-- WHAT YOU HAVE TO DO --
Extract each line of the material that follows exactly and omit its pictures.

—————

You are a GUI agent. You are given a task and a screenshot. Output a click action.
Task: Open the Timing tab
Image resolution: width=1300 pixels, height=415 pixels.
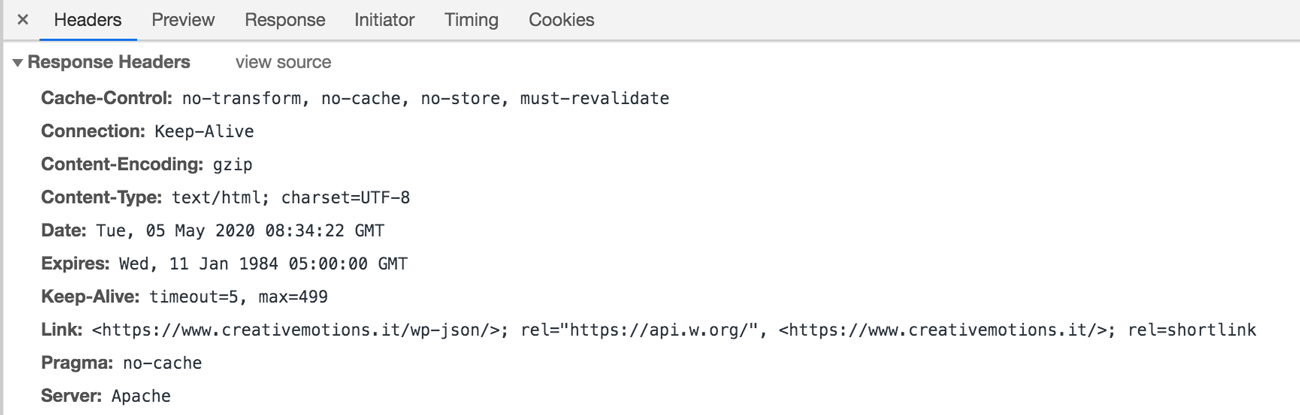tap(471, 20)
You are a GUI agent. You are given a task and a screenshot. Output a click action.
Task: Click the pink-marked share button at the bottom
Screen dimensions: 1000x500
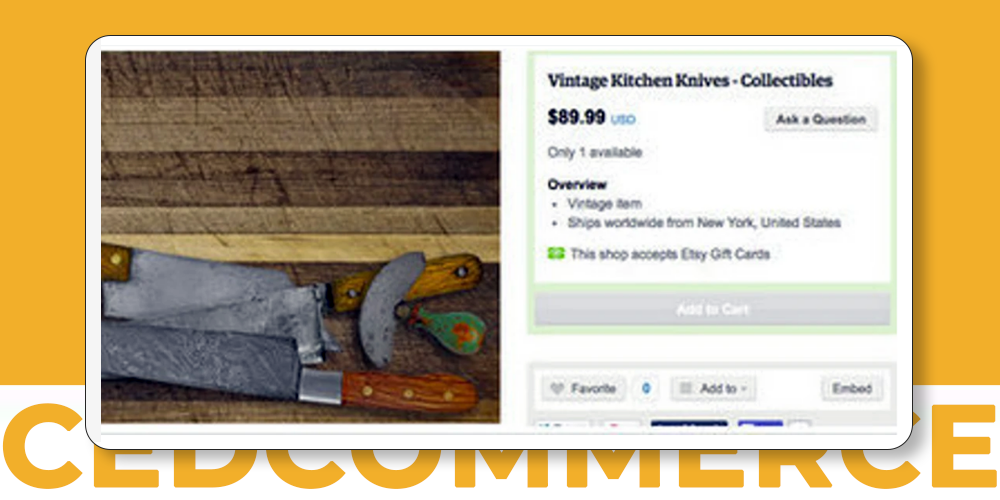coord(619,423)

—————

-- ANSWER SECTION --
You are a GUI agent. You are given a task and a screenshot. Output a click action.
Task: Open the Timing tab
Image resolution: width=1300 pixels, height=415 pixels.
tap(471, 20)
You are a GUI agent. You are given a task and a screenshot. Output a click action.
Task: Click the pink-marked share button at the bottom
Screen dimensions: 1000x500
coord(619,423)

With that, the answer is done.